## START Supplied passage
Cam didn’t like to think about it, but he’d already had a disagreement with L.L. over having single female students. L.L. had been shocked when Eunice and Florence applied for Camp Wycliffe. He had never for a moment considered that single women would respond to the call to live and work among remote Mexican tribes. In his mind it was a job for men, and he had wasted no time in telling Cam he should not accept female applicants. Cam, though, would not hear of it. After all, he pointed out, Camp Wycliffe was designed to weed out those who didn’t have the stamina to survive in a primitive situation. He would wait until then to make a decision on the women, and he encouraged L.L. to do the same.
On the first day of camp, Cam told the students about the changes he had seen in Tetelcingo in the time he had been there. He showed them photos of Mayor Martin Méndez and told of how the mayor had come complaining to Cam that “the book” was stopping him from doing the bad things that up until then he had looked forward to doing. Cam also described the unexpected visit by President Lázaro Cárdenas and the president’s invitation for Cam to bring as many translators as he could to Mexico. Last, he told them about all of the things that the president had done to help the Indians. A week after the president’s visit, government trucks had begun rolling down the potholed road and into Tetelcingo. The first truck brought fruit trees, already in bud; the second carried a load of purebred pigs; and the third, a huge bull and a cow to improve the bloodline of the local cattle.
Cam explained how overwhelmed he was at President Cárdenas’s personal interest in his project—interest that didn’t stop with fruit trees and farm animals. There was much more. Several hundred acres of fertile land around Tetelcingo were purchased from Ladino landowners and given to the Indians so that they could grow their own crops. A small parcel of the land was set aside for a new school. Agronomists from the university in Mexico City were sent to help the Indians find better ways to grow crops, and a sprawling new irrigation system was dug. Simple land-tilling equipment was donated, along with a generator. Wires were strung to every house in the village so that the people could have electric lights in their homes.
Mrs. Cárdenas became interested, too. She sent clothes for the children and a sewing machine so that more could be made. A playground was built, and the government was even surveying a tract of land between Tetelcingo and the Pan American Highway so that a modern connecting road could be built. This would provide the Indians a way to get their new crops to market in Mexico City.
Everyone seated on the nail kegs around Cam cheered what was happening. It had been exactly a year since the students in the second Camp Wycliffe had prayed that God would change the hearts of those in the Mexican government. What a change they had seen in a year.
Camp Wycliffe went smoothly. This time instead of being a student, Ken Pike was one of the lecturers. L.L. had his doubts about this. After all, Ken was only in his early twenties and looked even younger than that. But Cam saw tremendous potential in Ken Pike as a linguist and wanted to do all he could to encourage him. As it turned out, Ken was one of the most popular speakers, since he had firsthand stories about what life was like in a remote Mexican village. By the end of the camp, Ken had proved himself to be a knowledgeable and entertaining lecturer.
## END Supplied passage
## START Data lines
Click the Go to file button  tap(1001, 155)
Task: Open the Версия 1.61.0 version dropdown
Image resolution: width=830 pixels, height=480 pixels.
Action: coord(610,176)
## END Data lines
● Actions to take
#1 From the Camp Wycliffe passage, transcribe the part that opens with the words containing "Everyone seated on" and closes with "and entertaining lecturer.".
#2 Answer these questions using the Camp Wycliffe passage:
(a) What did the first government truck bring into Tetelcingo?
(b) What did Mrs. Cárdenas send?
(c) Who served as one of the lecturers this time instead of as a student?
#3 Write the next part of the Camp Wycliffe passage, picking up after its final sentence.

● Expected outputs
#1
Everyone seated on the nail kegs around Cam cheered what was happening. It had been exactly a year since the students in the second Camp Wycliffe had prayed that God would change the hearts of those in the Mexican government. What a change they had seen in a year.
Camp Wycliffe went smoothly. This time instead of being a student, Ken Pike was one of the lecturers. L.L. had his doubts about this. After all, Ken was only in his early twenties and looked even younger than that. But Cam saw tremendous potential in Ken Pike as a linguist and wanted to do all he could to encourage him. As it turned out, Ken was one of the most popular speakers, since he had firsthand stories about what life was like in a remote Mexican village. By the end of the camp, Ken had proved himself to be a knowledgeable and entertaining lecturer.

#2
(a) Fruit trees, already in bud.
(b) Clothes for the children and a sewing machine.
(c) Ken Pike.

#3
The two women students had shown as much ability during the camp as any of the men, and Cam could see no reason not to take them along on the trip south to Mexico. This time, though, Cam’s niece Evelyn did not accompany them to Mexico. She went back to college to finish her degree, and her cousin, Ethel Mae Squires, took her place as Elvira’s nurse and helper. By now, the young recruits in Camp Wycliffe had followed Evelyn and Ethel Mae’s example and referred to Cameron Townsend as “Uncle Cam,” a name that stuck. In the years to come, thousands of people all over the world would also refer to him that way.
Everyone was getting used to another name as well. Although Cam and the students and teachers in Camp Wycliffe called themselves Wycliffe Bible Translators, there were some problems with that name. Following Camp Wycliffe the year before, Bill Sedat had encountered a lot of difficulty getting into Guatemala. Immigration officials at the border had wanted to know what educational institution was sponsoring him. They cared little that he was a Wycliffe Bible translator. They wanted a letter of recommendation on official letterhead from the sponsoring institution. Of course, there was none, and when Bill wrote to Cam about the situation, it got Cam thinking about how to deal with it. By the time the third Camp Wycliffe had rolled around, Cam had come up with a plan. It was time to form their own sponsoring institution. Indeed, Cam was aware that many of his contacts in foreign countries were a result of his linguistics work and not his missionary work, though in his mind they were one and the same. Consequently, he had come up with the name Summer Institute of Linguistics. The name sounded official, and the students liked it. And so SIL, as the name was quickly shortened to, was born.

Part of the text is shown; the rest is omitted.